(RECORDS):
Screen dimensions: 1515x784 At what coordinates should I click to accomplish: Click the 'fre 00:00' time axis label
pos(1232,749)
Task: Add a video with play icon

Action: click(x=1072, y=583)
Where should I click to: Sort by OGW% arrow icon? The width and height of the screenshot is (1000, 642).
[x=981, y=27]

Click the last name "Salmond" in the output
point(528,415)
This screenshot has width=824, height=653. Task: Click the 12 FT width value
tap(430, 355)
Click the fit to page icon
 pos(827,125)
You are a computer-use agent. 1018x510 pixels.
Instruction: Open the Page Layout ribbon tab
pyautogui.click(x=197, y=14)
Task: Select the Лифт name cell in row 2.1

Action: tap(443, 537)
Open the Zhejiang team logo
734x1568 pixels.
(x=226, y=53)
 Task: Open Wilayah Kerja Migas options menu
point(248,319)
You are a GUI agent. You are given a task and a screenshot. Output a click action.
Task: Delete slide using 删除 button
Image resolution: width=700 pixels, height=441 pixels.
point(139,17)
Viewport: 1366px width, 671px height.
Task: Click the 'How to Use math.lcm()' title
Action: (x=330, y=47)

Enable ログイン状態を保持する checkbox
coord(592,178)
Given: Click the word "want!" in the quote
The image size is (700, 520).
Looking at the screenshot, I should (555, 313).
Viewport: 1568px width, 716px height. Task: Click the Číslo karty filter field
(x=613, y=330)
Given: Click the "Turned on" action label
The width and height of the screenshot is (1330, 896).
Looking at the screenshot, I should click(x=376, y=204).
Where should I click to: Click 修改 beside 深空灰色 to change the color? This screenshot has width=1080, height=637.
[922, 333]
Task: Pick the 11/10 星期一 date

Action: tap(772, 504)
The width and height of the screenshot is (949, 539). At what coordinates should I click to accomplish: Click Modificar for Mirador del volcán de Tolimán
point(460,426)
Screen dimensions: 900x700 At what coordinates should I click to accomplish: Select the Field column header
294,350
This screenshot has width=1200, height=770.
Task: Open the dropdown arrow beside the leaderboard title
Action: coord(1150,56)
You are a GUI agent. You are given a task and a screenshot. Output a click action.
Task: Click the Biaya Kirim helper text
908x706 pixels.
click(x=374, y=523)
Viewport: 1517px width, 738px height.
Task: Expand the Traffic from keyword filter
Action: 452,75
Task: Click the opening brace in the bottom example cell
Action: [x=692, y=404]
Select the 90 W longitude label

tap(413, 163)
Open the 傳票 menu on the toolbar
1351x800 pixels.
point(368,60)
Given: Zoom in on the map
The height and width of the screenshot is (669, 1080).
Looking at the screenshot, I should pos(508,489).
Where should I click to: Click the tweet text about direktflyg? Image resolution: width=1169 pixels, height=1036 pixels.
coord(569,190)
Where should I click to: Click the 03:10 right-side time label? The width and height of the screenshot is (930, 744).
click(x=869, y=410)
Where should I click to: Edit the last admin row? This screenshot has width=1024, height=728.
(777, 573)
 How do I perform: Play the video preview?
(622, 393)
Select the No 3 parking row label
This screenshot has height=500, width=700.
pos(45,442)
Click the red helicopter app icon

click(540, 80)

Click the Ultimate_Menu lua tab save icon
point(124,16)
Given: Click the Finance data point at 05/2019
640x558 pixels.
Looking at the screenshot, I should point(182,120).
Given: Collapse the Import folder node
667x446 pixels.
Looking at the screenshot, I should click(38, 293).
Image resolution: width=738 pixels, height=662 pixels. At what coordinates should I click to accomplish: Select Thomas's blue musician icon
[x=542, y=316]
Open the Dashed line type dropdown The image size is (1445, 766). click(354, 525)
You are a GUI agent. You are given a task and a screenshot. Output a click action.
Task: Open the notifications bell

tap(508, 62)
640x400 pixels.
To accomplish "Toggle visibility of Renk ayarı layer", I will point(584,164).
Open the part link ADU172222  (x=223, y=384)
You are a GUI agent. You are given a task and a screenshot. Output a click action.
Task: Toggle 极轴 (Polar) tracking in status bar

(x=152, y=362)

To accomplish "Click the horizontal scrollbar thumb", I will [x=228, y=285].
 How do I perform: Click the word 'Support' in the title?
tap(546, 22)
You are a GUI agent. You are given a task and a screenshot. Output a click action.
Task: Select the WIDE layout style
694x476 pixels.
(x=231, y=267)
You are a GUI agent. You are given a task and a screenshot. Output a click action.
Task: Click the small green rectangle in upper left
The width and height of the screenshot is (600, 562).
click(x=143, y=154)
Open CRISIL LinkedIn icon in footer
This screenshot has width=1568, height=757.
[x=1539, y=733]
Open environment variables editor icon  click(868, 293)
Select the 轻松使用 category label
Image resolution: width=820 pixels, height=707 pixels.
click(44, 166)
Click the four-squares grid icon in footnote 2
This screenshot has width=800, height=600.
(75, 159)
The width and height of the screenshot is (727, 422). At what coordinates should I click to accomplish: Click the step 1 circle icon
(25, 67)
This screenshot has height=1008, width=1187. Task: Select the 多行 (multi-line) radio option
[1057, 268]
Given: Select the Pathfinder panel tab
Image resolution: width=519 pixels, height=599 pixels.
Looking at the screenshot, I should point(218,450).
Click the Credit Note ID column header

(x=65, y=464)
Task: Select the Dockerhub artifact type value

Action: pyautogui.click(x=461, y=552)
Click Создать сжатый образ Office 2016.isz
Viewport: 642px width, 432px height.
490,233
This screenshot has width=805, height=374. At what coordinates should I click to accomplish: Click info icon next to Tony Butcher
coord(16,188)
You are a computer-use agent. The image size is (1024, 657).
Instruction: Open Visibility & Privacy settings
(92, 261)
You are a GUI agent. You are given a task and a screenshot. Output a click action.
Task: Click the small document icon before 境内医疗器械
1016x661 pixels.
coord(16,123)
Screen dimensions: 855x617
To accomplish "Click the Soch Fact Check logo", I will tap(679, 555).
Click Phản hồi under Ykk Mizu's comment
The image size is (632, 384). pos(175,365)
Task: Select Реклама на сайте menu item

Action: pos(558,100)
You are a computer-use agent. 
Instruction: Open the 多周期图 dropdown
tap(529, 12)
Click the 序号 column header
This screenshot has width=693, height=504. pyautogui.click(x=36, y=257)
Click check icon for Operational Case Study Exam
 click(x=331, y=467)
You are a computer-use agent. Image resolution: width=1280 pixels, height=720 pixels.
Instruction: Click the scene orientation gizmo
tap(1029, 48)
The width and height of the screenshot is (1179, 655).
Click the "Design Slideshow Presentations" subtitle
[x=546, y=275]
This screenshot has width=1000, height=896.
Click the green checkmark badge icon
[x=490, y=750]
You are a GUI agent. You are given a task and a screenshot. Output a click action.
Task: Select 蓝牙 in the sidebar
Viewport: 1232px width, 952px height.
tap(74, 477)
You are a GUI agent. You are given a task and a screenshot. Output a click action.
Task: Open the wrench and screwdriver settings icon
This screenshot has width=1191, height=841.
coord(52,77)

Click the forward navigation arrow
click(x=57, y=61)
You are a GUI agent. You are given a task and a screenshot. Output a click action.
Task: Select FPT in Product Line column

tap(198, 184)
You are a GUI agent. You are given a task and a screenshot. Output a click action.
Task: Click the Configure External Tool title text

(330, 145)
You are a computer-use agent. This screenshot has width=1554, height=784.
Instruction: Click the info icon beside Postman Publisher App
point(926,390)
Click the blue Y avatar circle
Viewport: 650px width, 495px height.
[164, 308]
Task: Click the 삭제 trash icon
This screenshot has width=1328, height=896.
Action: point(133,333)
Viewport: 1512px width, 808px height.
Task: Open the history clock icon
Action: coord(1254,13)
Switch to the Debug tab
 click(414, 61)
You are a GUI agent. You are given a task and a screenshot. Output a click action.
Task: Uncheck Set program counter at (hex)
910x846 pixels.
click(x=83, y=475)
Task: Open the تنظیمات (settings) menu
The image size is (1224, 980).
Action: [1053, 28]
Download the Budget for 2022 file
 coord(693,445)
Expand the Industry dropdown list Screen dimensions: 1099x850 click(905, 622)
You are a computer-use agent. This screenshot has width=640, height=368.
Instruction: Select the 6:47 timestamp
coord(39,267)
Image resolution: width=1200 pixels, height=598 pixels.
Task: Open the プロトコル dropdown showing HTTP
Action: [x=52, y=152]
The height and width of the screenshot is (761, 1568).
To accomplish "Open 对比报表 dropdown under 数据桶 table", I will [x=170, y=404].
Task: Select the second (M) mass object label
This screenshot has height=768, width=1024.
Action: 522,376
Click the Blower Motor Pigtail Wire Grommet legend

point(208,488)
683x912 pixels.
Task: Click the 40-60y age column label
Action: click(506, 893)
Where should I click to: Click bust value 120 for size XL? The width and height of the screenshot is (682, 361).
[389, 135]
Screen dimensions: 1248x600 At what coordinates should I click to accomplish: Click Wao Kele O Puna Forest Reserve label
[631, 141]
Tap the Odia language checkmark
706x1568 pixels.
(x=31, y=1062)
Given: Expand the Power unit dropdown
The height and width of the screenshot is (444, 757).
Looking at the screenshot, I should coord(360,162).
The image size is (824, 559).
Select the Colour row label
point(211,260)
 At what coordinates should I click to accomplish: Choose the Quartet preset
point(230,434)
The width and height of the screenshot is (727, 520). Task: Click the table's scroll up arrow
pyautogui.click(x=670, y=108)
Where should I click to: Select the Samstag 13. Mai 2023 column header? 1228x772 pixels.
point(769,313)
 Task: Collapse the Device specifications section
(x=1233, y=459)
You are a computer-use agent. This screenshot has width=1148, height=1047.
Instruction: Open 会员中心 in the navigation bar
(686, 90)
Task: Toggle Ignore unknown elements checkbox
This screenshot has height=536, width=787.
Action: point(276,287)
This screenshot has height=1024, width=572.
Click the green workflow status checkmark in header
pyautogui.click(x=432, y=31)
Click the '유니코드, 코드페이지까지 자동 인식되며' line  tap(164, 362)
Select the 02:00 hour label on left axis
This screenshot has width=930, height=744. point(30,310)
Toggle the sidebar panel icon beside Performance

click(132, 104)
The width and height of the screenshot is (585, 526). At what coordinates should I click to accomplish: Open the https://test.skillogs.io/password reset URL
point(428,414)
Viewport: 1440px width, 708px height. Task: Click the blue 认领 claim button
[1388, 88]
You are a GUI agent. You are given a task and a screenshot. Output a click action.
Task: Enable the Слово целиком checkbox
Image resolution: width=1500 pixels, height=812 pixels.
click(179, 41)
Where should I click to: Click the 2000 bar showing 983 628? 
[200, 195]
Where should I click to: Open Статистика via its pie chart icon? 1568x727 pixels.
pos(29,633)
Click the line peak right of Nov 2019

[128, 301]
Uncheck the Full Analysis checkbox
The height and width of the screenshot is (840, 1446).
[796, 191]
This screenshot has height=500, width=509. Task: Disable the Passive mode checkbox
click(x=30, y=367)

(ABOUT THIS TASK):
Given the records above, restate word for word only the lines starting at the one with "You are a computer-use agent. The" and ending at the one with "Task: Click the 삭제 trash icon".

(RESPONSE TO THE EXERCISE):
You are a computer-use agent. The image size is (1024, 657).
Instruction: Open Visibility & Privacy settings
(92, 261)
You are a GUI agent. You are given a task and a screenshot. Output a click action.
Task: Click the small document icon before 境内医疗器械
1016x661 pixels.
coord(16,123)
Screen dimensions: 855x617
To accomplish "Click the Soch Fact Check logo", I will tap(679, 555).
Click Phản hồi under Ykk Mizu's comment
The image size is (632, 384). pos(175,365)
Task: Select Реклама на сайте menu item

Action: pos(558,100)
You are a computer-use agent. 
Instruction: Open the 多周期图 dropdown
tap(529, 12)
Click the 序号 column header
This screenshot has width=693, height=504. pyautogui.click(x=36, y=257)
Click check icon for Operational Case Study Exam
 click(x=331, y=467)
You are a computer-use agent. Image resolution: width=1280 pixels, height=720 pixels.
Instruction: Click the scene orientation gizmo
tap(1029, 48)
The width and height of the screenshot is (1179, 655).
Click the "Design Slideshow Presentations" subtitle
[x=546, y=275]
This screenshot has width=1000, height=896.
Click the green checkmark badge icon
[x=490, y=750]
You are a GUI agent. You are given a task and a screenshot. Output a click action.
Task: Select 蓝牙 in the sidebar
Viewport: 1232px width, 952px height.
tap(74, 477)
You are a GUI agent. You are given a task and a screenshot. Output a click action.
Task: Open the wrench and screwdriver settings icon
This screenshot has width=1191, height=841.
coord(52,77)

Click the forward navigation arrow
click(x=57, y=61)
You are a GUI agent. You are given a task and a screenshot. Output a click action.
Task: Select FPT in Product Line column

tap(198, 184)
You are a GUI agent. You are given a task and a screenshot. Output a click action.
Task: Click the Configure External Tool title text

(330, 145)
You are a computer-use agent. This screenshot has width=1554, height=784.
Instruction: Click the info icon beside Postman Publisher App
point(926,390)
Click the blue Y avatar circle
Viewport: 650px width, 495px height.
[164, 308]
Task: Click the 삭제 trash icon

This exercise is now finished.